Na deze twaalf afwegingen is dan ook duidelijk dat de keuze tussen sofa en Skype een vals dilemma is: het een sluit zeker het ander niet uit. De COVID-19-pandemie heeft vele patiënten/cliënten en therapeuten in het voorjaar van 2020 kennis laten maken met een klein stukje van het technologisch potentieel binnen therapie. Hoewel de omstandigheden verre van optimaal waren, is de hoop dat deze – voor velen – eerste kennismaking misschien de ogen opent voor de toegevoegde waarde ervan. De recente ervaringen rechtvaardigen alvast dat de elektronische toepassingen van therapie in de nabije toekomst grondig verder onderzocht worden.

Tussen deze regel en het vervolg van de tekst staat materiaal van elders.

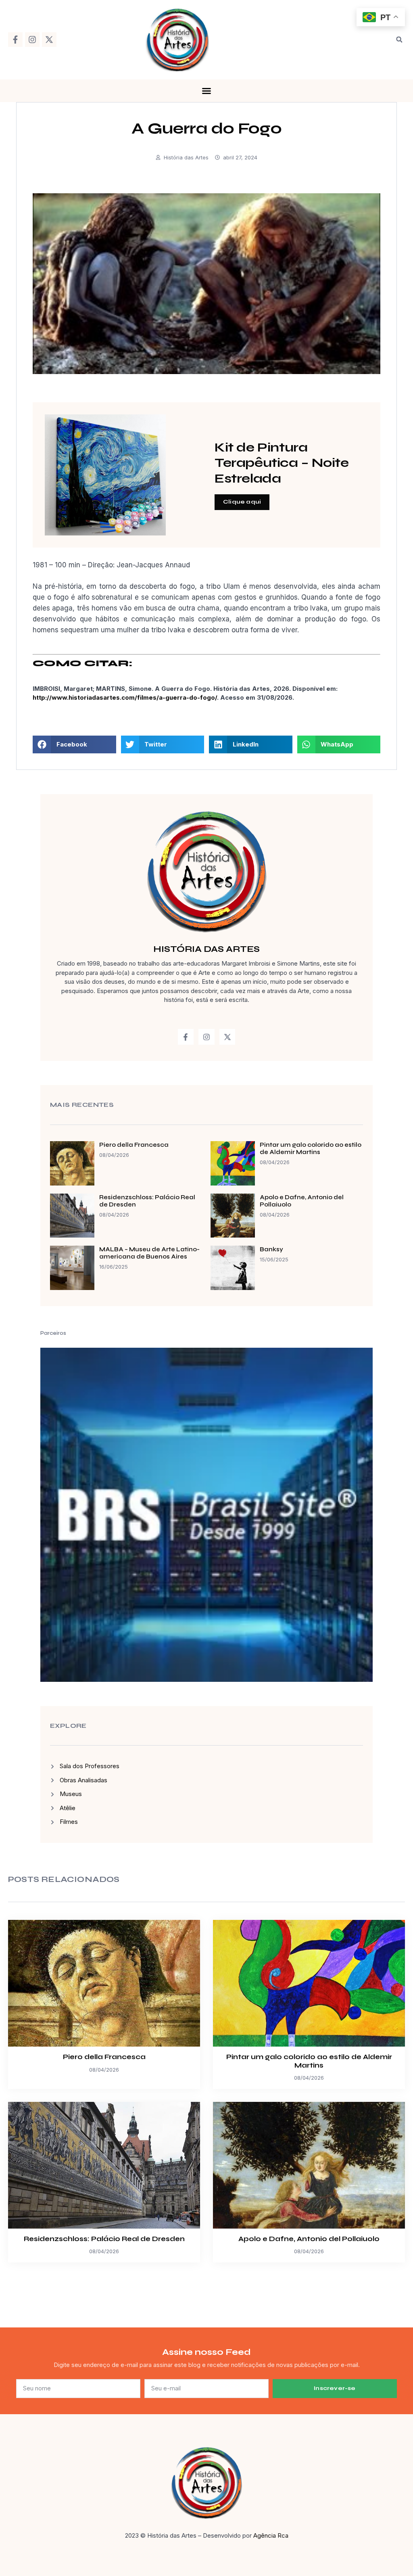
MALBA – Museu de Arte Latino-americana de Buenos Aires (149, 1253)
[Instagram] (32, 39)
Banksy (271, 1249)
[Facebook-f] (15, 39)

Tom Van Daele is onderzoeksleider van de expertisecel Psychologie Technologie en Samenleving aan de Thomas More-hogeschool en coördineert ook de Project Group on eHealth van EFPA, de European Federation of Psychologists’ Associations. Hij doet voornamelijk praktijkgericht onderzoek naar het potentieel van technologie voor de geestelijke gezondheidszorg. Recent schreef hij ook het boek ePsychologie. Over technologie in therapie (Academia Press, 2019).